[Goal 1] Recast the stored items shown below as a numbered list, omitting blank lines and leaving the pictures out of the answer.

--- Start of Document text ---

Studio album by Violent Femmes
- Released: July 26, 2019
- Recorded: 2019
- Genre: Alternative rock
- Length: 38:03
- Label: Add It Up Productions, PIAS Recordings
- Producer: Ted Hutt

Violent Femmes chronology
| 2 Mics & the Truth (2017) | Hotel Last Resort (2019) |  |

= Hotel Last Resort =

Hotel Last Resort is the tenth studio album by American rock band Violent Femmes. The album was released on July 26, 2019, by Add It Up Productions and PIAS Recordings. The cover art is a picture of the Eastlink hotel sculpture in Australia.

==Critical reception==

Hotel Last Resort received generally positive reviews from critics. At Metacritic, which assigns a normalized rating out of 100 to reviews from critics, the album received an average score of 68, which indicates "generally favorable reviews", based on 12 reviews.

--- End of Document text ---

[Goal 2] Name each field labeled in the hyphenated list near the top of the Hotel Last Resort page.

--- Start of Input material ---

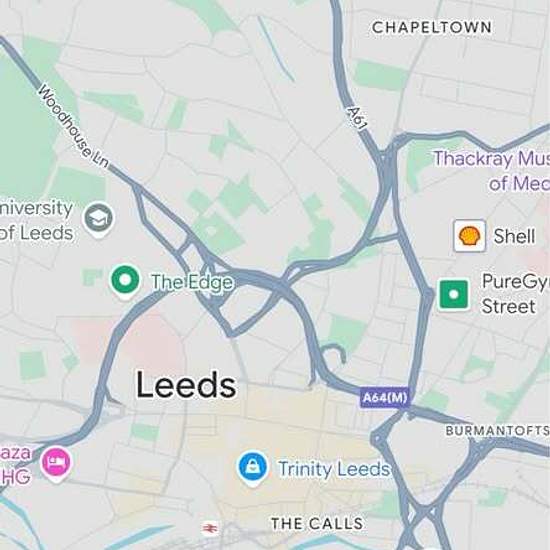Select The Calls neighbourhood label
This screenshot has height=550, width=550.
pyautogui.click(x=317, y=524)
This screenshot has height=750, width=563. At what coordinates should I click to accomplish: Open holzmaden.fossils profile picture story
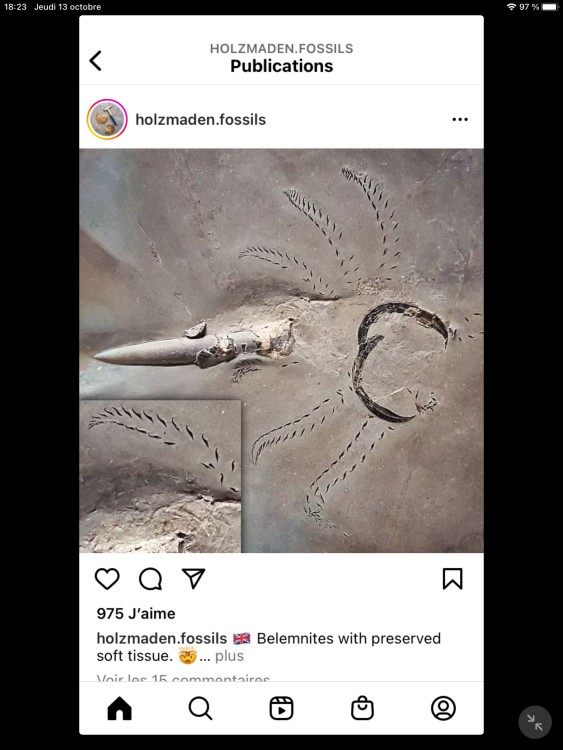point(107,120)
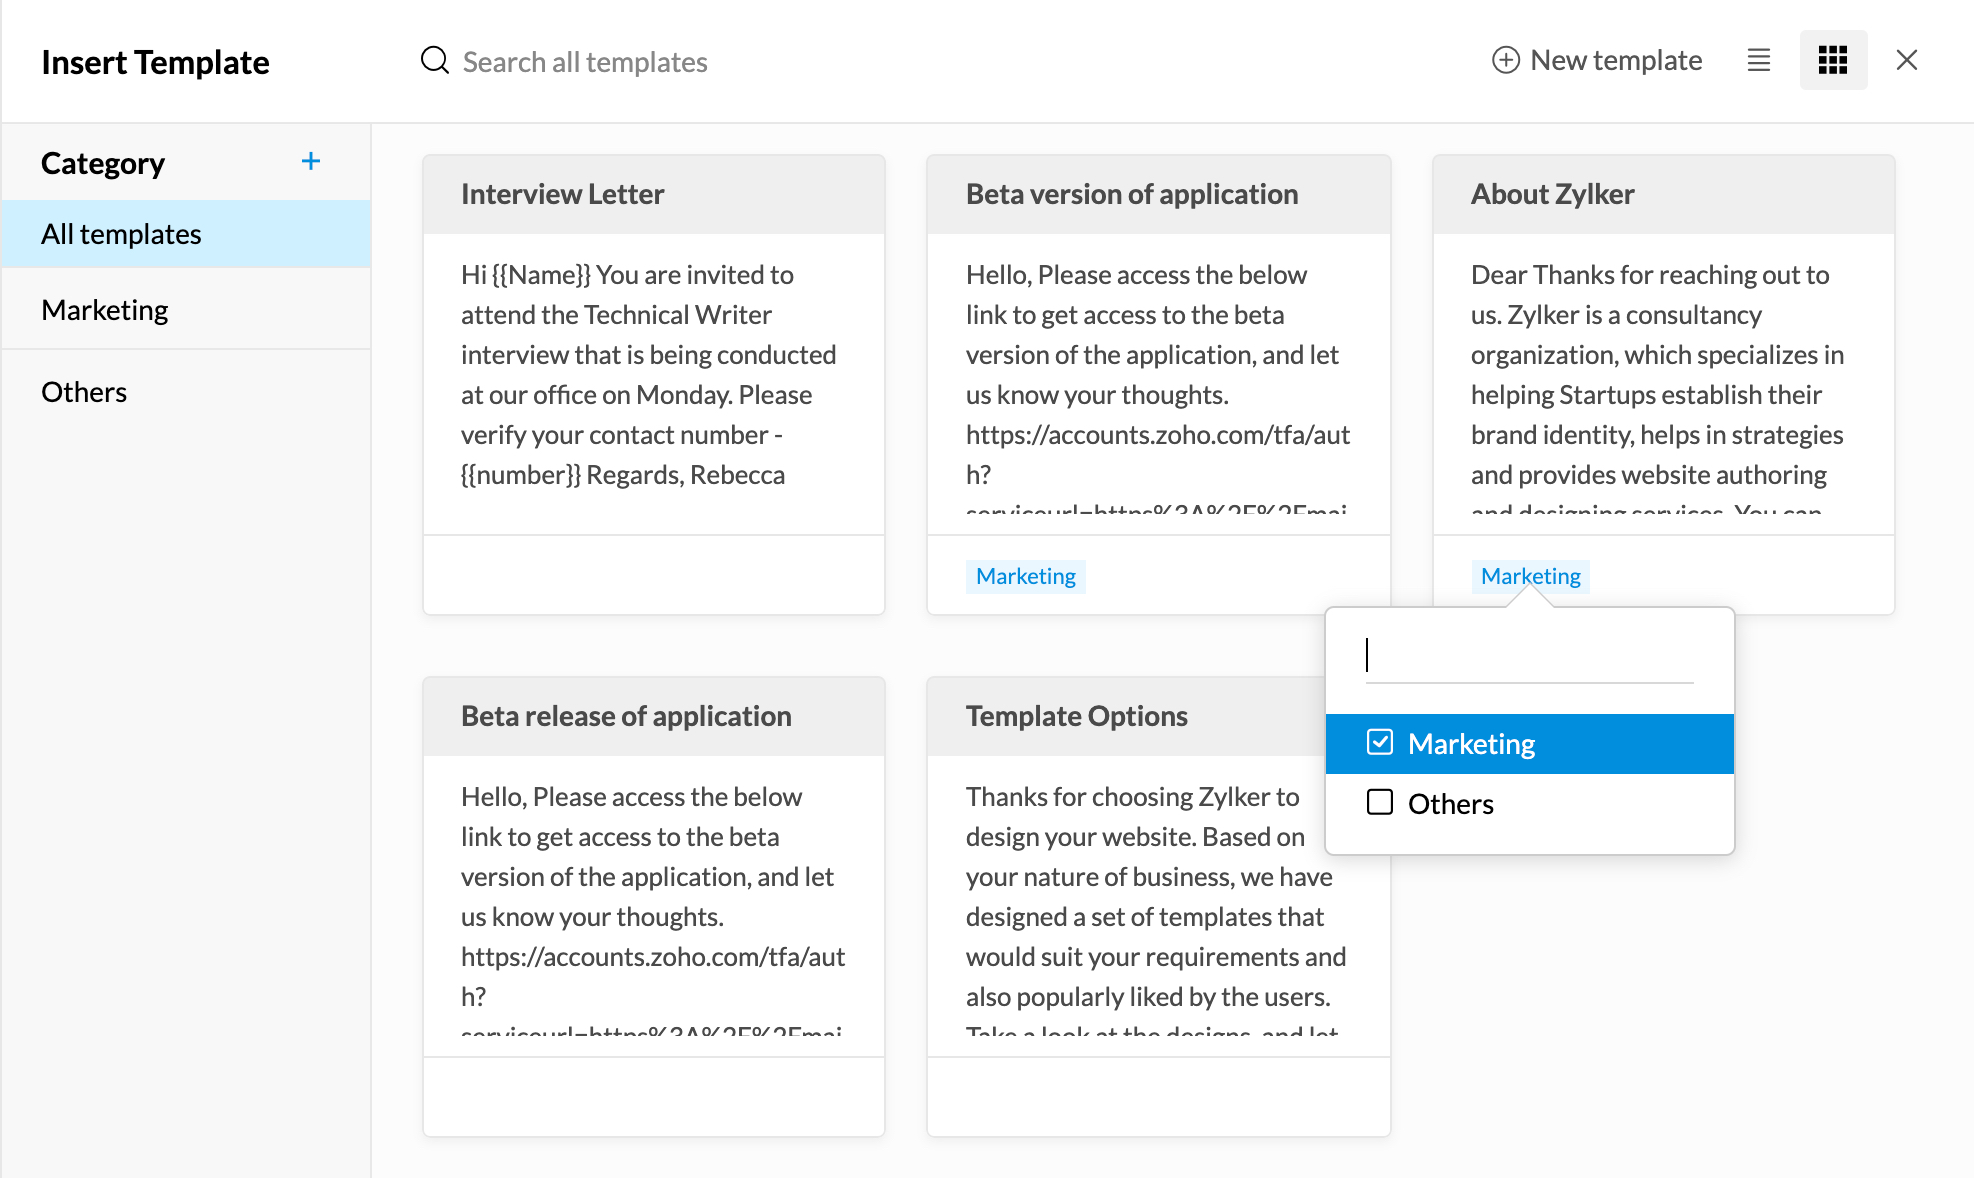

--- End of Input material ---

[Worked solution 1]
1. Select The Calls neighbourhood label
2. This screenshot has height=550, width=550.
3. pyautogui.click(x=317, y=524)
4. This screenshot has height=750, width=563. At what coordinates should I click to accomplish: Open holzmaden.fossils profile picture story
5. point(107,120)

[Worked solution 2] Released, Recorded, Genre, Length, Label, Producer